The popularity of the Consumer Electronics Show (CES) showed no signs of waning this year, as 180,000 ascended on the Las Vegas Convention Centre to witness what is arguably the most ferocious communications battle of the calendar year.

These days, making positive noise at CES is about marking yourself as the technology pioneer of the future, and year on year, we see the major technology brands competing with bigger and bolder marketing campaigns.

So, what can we learn as an industry from this year’s event?

 

More Than Just a Tech Show

Over the last few years, we’ve seen more and more brands dip their toes into the wild waters of CES, and more often or not, they revisit the event the following year.

We’ve become accustomed to seeing all the iconic automotive brands at the show – this year, Mercedes Benz demonstrated its new native MBUX system, Honda showcased new artificial intelligence-powered energy solutions, and Nissan showed off so called ‘Brain-to-Vehicle’ technology.

Some of the top beauty brands joined in too. We had a UV exposure-monitoring tool from L’Oréal, a skin-scanning device from Neutrogena, and a smart facemask from skincare company, FOREO.

Meanwhile, there were a number of companies bringing, shall we say, variety to CES. There was a laundry-folding machine, a mobile hotel, a wearable airbag and mobile signal-blocking underwear.

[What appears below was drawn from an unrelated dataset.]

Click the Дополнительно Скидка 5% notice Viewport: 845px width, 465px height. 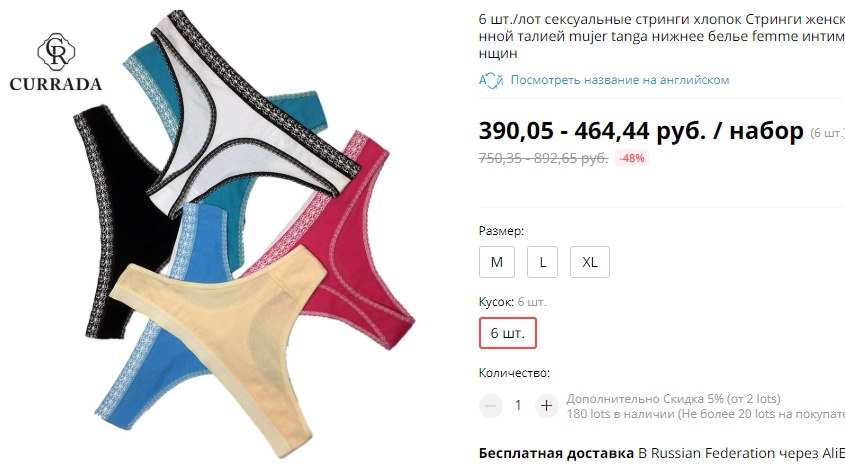[673, 399]
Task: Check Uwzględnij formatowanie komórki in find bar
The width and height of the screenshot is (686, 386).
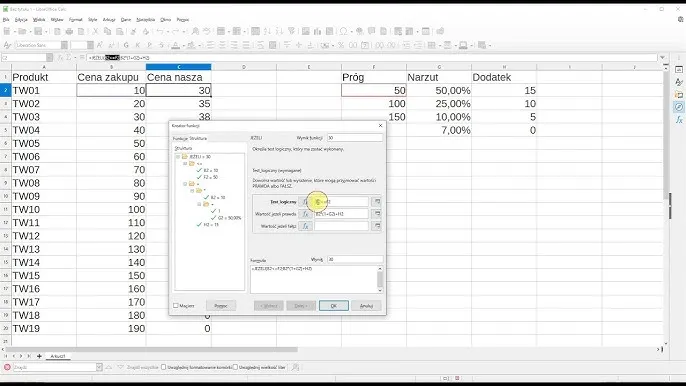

It’s clear that CES is no longer an event designed for those interested solely in software. It is now an event for the masses, and a platform for all businesses to make some serious noise around their brand, which means that communications professionals must assess what CES means for all of their clients – not just those in consumer technology.  

 

Dawn of the Voice Assistants

The dominant theme of this year’s event was undoubtedly speech, with a host of companies lifting the lid on innovative integrations with voice assistants – namely Amazon’s Alexa and Google Home.

Google set up a huge outdoor booth under the name of ‘Hey Google’, showing off a vast array of voice-activated products. Its rival, Amazon, was similarly busy, announcing collaborations with the likes of Jabra, Windows 10 and Asus.

At CES we were treated to countless examples of voice assistants moving towards the centre of our lives – we saw them feature in cars, projectors, and toilets, to name but a few.

This revolution is going to create a lot of opportunity for the communications industry over the coming years, as businesses of all shapes and sizes consider whether their products can be complemented with voice assistants – and how said products can be marketed.  

As these technologies continue to develop, communicators should be exploring different avenues for developing expertise around voice activation, including market research, analytics, and partnerships with thought leaders.

The voice assistant era will also open up new ways for companies to reach their audiences. Any owner of an Amazon Echo can request a new bulletin from the BBC at any time, and we can expect to see increasing numbers of media companies launching similar services in the coming years.

 

The Evolution of the Big Screen

Another company making waves at CES was Samsung, which unveiled a giant 146in 8k television called The Wall.

Television has been losing ground in terms of content consumption to mobile phones and tablets for a number of years, as so-called ‘digital distractions’ such as social media and online video continue to reduce television viewing time.

So it was interesting to see Samsung launch the world’s first consumer TV based on micro-LED technology, and in doing so make the statement that, in fact, consumers are demanding bigger and better screens for the future.

And Samsung was not alone, with LG demonstrating what it billed as the world’s first 65-inch 4k roll-up OLED TV, and rival Sony launching the 85-inch 8k HDR TV with an X1 Ultimate Processor.

LG’s rolling screen prototype was particularly compelling, as the company demonstrated its vision that future television screens could be much more multi-functional for users – it showed-off a screen that could be rolled-out of its box at different heights, depending on whether you wanted to see a weather summary, programme options or just enjoy a cinematic viewing experience.

At a time where significant proportions of marketing budgets go into online communication, CES proved that TV retains a fundamental role in current and future households.

 

The Future of CES

For years, analysts and industry experts have predicted the demise of the world’s longest running technology show, and it’s true that CES is no longer the primary place to discover mind-blowing technology news and innovations.

However, with technology continuing to be applied to variant aspects of our lives, the show is attracting bigger and more diverse audiences, and evolving to cater for the mass market.

CES will only grow as a spectacle in the coming years, and communicators need to understand what it means for the businesses they represent, the opportunities it provides, and how they can generate interest in their brands around an event of such magnitude.

Whether you love it or loathe it, it would be unwise to ignore it.